Report: Technology Isn’t Holding Back Digital Transformation
Infosys Digital Radar 2020 assessed the digital transformation efforts of companies on a digital maturity index and found year-over-year progress in basic areas, such as digital initiatives to improve a company’s efficiency. Most companies, however, come up against a “digital ceiling” when trying to achieve the most advanced levels of maturity, it said.
The report, which surveyed more than 1,000 executives globally, ranked the most digitally advanced companies as “visionaries,” followed by “explorers” and then “watchers.”
“We’ve seen enterprises successfully employ emerging technologies to optimize productivity and efficiency, but struggle at the next stage of digital maturity,” said Salil Parekh, Infosys‘ CEO and managing director. “Faster, better, and cheaper technology alone will not provide the improvements enterprises need. Our research has shown that companies which can keep pace with digital transformation are those that design digital initiatives to improve customer experiences and empower their employees, differentiating themselves and propelling their business to the most advanced levels of progress.”
Businesses reported big declines in the impact that technological barriers have on their transformation progress, including: inability to experiment quickly (down 49%); insufficient budget (down 40%); and cybersecurity challenges (down 40%).
Companies know how to achieve moderate transformation success, with an 18% increase in companies progressing this year from the lowest tier of watchers to the middle explorer tier, according to the report. However, explorers struggled to move into the top visionary cluster, with the top tier remaining the same, indicating a “digital ceiling” to transformation efforts, it said.
The visionary cluster remains unchanged despite companies reporting fewer barriers to digital transformation than last year. Human, rather than technological, barriers are now the most persistent, with the two of the top hurdles being the lack of talent or skills (34%) and a risk-averse corporate culture (35 %).
The technology and telecom industries continue to rank highest on the digital maturity index this year. Consumer packaged goods, logistics and health care achieved strong year-over-year improvements.
Most companies across the spectrum cited operational efficiency and increased productivity as a main transformation objective. But successful companies in the visionary cluster are particularly motivated to make improvements for their employees. Nearly half of visionaries describe “empowering employees” as a major business objective for transformation, compared with less than one third of explorers and less than one fifth of watchers.
Likewise, visionaries have an increased focus on customer-centered initiatives, being significantly more likely than other clusters to undertake transformation to improve customer experiences and engagement, and in order to respond more quickly to customer needs.
Traditional linear transformations result in long transformation timelines, meaning a company’s improvements are out of date by the time the process is complete. Instead, top performers demonstrate a cyclical mindset, implementing recurring rapid feedback loops to accelerate transformation and keep updates relevant. The visionary cluster is far ahead of others in digital initiatives tied to quick cycles: 75% operate at scale in agile and DevOps, compared with an overall average of 34% for the entire survey group.

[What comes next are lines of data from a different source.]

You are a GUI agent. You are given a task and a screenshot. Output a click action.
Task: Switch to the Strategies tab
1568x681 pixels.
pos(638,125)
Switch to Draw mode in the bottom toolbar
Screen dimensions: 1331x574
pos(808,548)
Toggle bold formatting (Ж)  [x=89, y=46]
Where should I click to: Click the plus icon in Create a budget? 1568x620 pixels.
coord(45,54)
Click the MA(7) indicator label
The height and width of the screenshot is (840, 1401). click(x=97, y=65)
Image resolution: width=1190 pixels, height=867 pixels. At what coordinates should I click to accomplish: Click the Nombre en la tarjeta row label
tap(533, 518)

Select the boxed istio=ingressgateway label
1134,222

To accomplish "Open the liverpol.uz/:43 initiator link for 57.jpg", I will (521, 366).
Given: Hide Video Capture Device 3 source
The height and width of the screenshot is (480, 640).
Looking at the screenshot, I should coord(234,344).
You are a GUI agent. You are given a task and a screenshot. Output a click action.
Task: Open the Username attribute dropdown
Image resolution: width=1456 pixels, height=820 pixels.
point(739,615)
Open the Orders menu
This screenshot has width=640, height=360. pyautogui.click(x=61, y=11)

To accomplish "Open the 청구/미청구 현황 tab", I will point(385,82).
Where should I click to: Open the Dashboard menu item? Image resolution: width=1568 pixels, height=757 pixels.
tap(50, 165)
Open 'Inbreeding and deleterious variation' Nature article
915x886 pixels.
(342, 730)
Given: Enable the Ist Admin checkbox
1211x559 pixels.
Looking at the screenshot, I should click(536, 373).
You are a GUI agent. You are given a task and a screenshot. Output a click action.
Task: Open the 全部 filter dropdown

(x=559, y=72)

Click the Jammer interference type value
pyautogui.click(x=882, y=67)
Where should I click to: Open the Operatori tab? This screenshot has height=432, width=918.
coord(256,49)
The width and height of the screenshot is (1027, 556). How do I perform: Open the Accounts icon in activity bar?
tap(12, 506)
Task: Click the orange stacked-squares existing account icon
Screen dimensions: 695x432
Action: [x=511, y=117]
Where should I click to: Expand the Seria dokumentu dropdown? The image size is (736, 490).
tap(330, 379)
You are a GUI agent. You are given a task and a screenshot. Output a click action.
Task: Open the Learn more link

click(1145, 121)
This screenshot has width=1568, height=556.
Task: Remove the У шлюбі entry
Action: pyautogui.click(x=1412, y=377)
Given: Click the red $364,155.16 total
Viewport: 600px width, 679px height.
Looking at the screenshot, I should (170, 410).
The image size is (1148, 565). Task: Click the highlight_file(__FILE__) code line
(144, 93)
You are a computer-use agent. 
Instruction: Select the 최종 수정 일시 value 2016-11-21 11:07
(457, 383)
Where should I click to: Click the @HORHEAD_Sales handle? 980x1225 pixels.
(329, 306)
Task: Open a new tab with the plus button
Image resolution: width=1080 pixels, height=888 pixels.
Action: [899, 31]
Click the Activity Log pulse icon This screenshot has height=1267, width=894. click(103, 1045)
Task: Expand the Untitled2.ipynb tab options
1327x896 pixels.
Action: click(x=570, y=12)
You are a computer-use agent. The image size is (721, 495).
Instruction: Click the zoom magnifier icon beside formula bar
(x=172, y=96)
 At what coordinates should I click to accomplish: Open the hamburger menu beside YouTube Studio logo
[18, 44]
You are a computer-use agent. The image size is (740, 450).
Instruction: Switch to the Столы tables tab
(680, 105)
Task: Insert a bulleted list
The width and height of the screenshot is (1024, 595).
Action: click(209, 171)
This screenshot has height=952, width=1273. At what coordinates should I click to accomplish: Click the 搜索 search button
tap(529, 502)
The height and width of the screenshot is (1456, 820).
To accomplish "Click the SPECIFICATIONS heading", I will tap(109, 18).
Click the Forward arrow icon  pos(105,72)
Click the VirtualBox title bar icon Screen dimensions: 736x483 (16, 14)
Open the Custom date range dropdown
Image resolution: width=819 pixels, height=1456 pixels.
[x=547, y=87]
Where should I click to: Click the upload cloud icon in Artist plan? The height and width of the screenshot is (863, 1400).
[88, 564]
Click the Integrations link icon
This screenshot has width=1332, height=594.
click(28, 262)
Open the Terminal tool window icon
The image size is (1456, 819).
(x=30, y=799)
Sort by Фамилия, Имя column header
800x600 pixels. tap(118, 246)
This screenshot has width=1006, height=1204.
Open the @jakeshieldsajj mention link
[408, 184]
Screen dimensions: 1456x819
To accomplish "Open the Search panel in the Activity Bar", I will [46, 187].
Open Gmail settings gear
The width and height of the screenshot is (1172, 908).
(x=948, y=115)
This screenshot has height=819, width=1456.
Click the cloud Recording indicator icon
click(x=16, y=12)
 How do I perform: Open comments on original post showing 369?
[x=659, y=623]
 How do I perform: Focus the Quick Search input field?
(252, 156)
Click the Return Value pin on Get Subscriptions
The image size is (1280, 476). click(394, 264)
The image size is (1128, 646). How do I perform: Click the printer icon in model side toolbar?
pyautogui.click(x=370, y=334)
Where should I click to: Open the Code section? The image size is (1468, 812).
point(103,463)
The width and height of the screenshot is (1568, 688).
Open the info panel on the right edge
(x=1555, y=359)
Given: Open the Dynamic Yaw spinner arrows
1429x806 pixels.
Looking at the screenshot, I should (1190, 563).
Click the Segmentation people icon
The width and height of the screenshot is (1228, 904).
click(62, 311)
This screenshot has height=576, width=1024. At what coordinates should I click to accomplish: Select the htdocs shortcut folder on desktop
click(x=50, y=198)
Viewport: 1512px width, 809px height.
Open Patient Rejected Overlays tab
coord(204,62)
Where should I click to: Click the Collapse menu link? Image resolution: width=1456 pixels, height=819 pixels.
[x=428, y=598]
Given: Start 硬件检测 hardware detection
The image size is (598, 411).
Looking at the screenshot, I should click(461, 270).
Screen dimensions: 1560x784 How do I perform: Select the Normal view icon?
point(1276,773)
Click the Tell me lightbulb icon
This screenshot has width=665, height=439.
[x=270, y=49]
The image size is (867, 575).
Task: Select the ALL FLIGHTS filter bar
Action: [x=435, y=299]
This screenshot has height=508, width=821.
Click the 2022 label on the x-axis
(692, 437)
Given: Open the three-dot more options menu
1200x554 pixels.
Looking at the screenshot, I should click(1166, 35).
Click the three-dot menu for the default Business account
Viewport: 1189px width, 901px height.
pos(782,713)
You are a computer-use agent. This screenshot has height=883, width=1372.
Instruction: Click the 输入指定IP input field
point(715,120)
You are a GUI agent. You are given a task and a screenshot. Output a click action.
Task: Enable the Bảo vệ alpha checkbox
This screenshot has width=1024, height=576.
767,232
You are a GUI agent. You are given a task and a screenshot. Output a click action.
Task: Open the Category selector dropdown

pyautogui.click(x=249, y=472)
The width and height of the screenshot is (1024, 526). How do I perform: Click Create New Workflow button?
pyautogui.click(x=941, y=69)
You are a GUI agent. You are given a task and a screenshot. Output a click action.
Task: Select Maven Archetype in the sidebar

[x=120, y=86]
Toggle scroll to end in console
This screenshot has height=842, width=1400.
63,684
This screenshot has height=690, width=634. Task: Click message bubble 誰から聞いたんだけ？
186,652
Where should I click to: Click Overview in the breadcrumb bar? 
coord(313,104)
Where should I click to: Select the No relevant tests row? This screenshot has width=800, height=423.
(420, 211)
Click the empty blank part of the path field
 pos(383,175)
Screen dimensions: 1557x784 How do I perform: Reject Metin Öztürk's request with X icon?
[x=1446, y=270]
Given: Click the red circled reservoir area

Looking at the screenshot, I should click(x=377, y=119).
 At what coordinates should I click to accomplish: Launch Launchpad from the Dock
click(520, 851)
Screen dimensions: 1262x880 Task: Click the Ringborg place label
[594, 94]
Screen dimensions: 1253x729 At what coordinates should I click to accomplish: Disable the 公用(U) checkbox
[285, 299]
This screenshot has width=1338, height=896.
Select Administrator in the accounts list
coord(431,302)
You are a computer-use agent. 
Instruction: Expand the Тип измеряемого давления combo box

“This year’s Digital Radar research revealed significant progress across transformation initiatives — however, traditional program models are not keeping up with the rapid pace of market change and companies face a distinct barrier in reaching top levels of digital maturity,” said Jeff Kavanaugh, IKI’s vice president and global head. “The most successful businesses in our survey have an employee focus and a circular transformation mindset, which enable top performers to kick off a virtuous cycle in the company. The result is a living enterprise that is constantly sensing, improving, and attuned to its customers and employees. This living enterprise is suited to serving a larger circle of stakeholders – employees, customers, suppliers, local communities, and larger society – not just shareholders.”